Houdini was the son of a rabbi, and he loved his mother inordinately. Once he bought one of Queen Victoria’s gowns at auction and gave it to his mom, who was from Appleton, Wisconsin by way of a Hungarian shtetl. Houdini made a party, and his mother attended in Queen Victoria’s dress. Houdini said it was the best day of his life. Houdini’s mother was buried in Queen Victoria’s dress.

To make Farmer’s Chop Suey toss radishes, cucumbers and peppers in sour cream and cottage cheese.



You can buy a dildo shaped like a pink beaver. The beaver’s tongue vibrates.



In a town called San Jose, just a few hours distance from San Francisco, lived the old widow of the Winchester fortune. From 1888 to 1922 she continually built a house of crazy proportions, supposedly directed by ghosts.

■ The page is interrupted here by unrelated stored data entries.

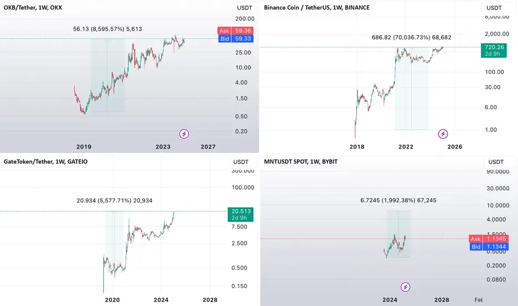Click the 2023 marker on OKB time axis
Screen dimensions: 518x306
(163, 146)
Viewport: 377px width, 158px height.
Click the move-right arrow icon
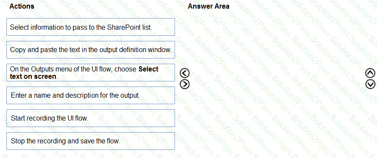pos(186,84)
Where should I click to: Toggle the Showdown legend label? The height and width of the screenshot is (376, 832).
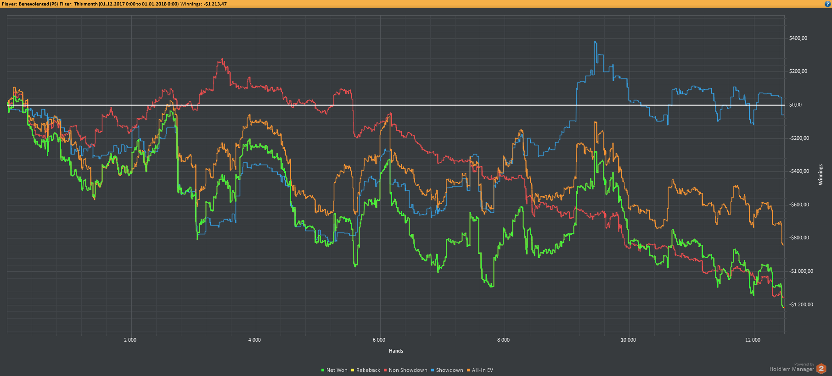pyautogui.click(x=449, y=370)
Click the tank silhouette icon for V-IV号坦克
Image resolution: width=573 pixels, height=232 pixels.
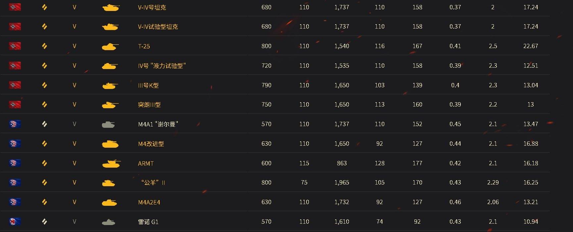pos(111,7)

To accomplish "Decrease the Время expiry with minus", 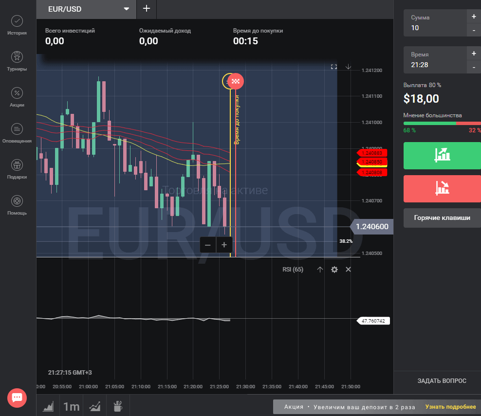I will click(x=474, y=67).
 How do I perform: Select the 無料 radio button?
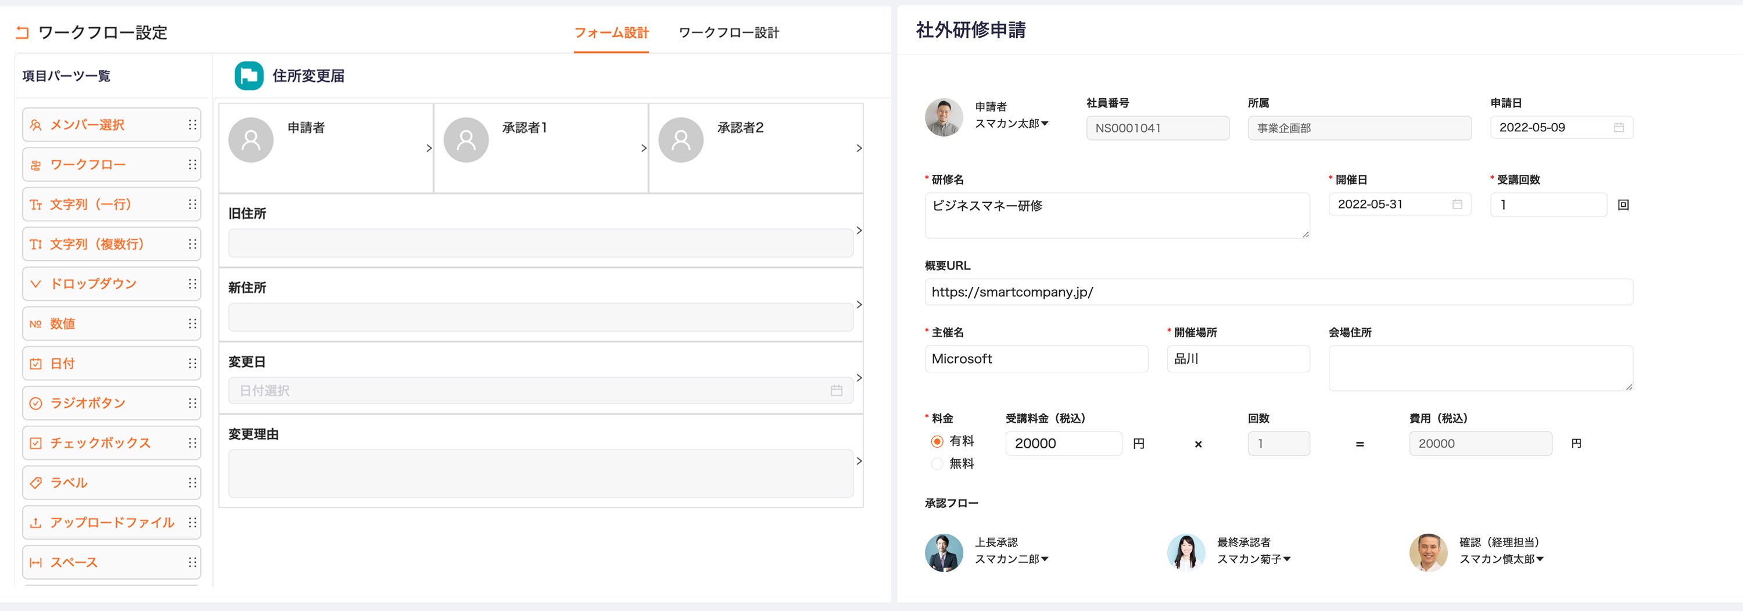937,463
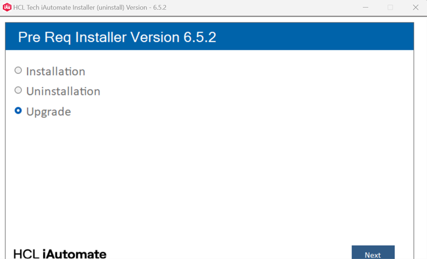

Even from the outside you could tell something was strange. There were thirteen stained glass windows that had thirteen panels fashioned in the shape of spider webs. But no one except the servants could get into that house. They say the front door had never been unlocked. When Teddy Roosevelt came to call, no one answered the door, and he left in a huff. This house was labyrinthine. Outrageous. Offensive. Stairs ending at the ceiling. A stairwell leading to a door that opened onto a wall. An entire wing seemed to be blocked off. There were one hundred and sixty rooms, all with the finest decorations, all eerily empty of inhabitants.

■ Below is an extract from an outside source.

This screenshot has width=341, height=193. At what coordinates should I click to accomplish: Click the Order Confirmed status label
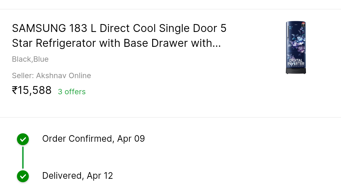click(x=77, y=139)
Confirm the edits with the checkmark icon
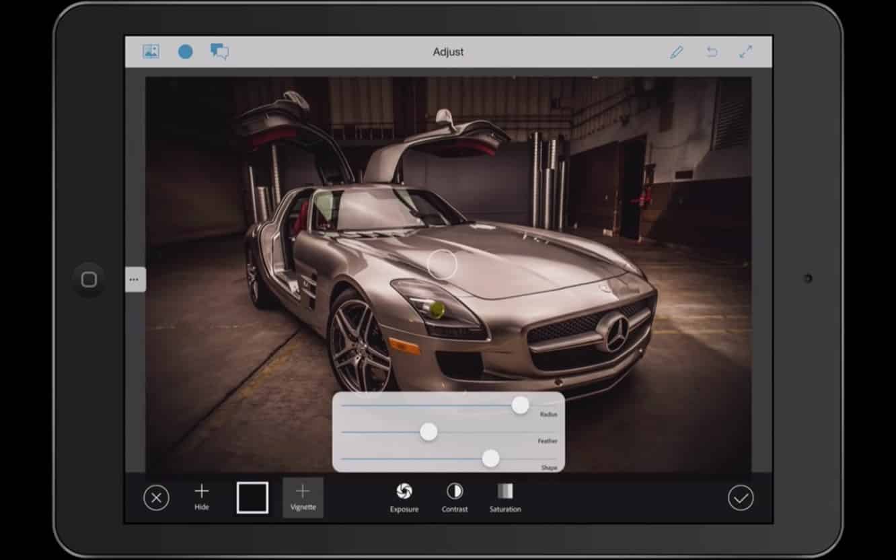This screenshot has height=560, width=896. point(741,498)
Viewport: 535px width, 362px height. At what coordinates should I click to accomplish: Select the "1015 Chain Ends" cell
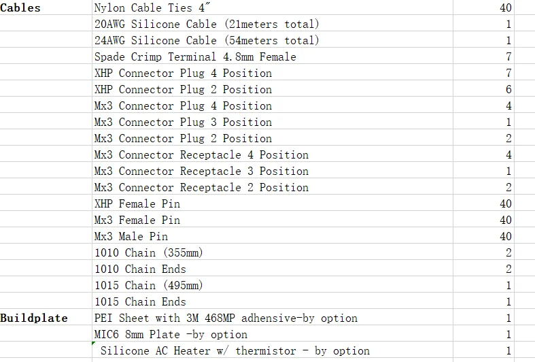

Kitsune are Japanese spirit foxes. Rebecca Solnit wrote about them in her essay, “Arrival Gates,” and Karen Tei Yamashita wrote about them in her essay, “Departures.” Kitsune can generate fire with their tails. They are tricksters, shapeshifters. They can even transform into humans. You will know them by their golden eyes. And their bite.



A strain of marijuana called 24 Karat Gold is purported to smell and taste like tangerines.



An Australian photographer named Spencer Tunick travelled all around the world. In each location he would put a notice in the paper: Come at 8AM to have a group portrait of your country taken, naked. Four thousand people turned out in Santiago, Chile. It was a cold day, winter, drizzling, and people were rubbing their hands together, making jokes. Four hundred evangelists protested nearby. People were waving the Chilean flag, singing the national anthem. Right at 8AM they all undressed, jeans and suits and dresses lying at their feet, four thousand of them, all together for the world to see. Laughing and freezing, desnudos. Spencer Tunick wrote that he lay on the ground, looked up at the sky and felt like he was dreaming.



Definition of the word monster: 1) an organism formed of various animals in combination, like a centaur or griffin. 2) anyone grotesquely deviating from the normal shape or character. 3) anything with abnormal form or structure.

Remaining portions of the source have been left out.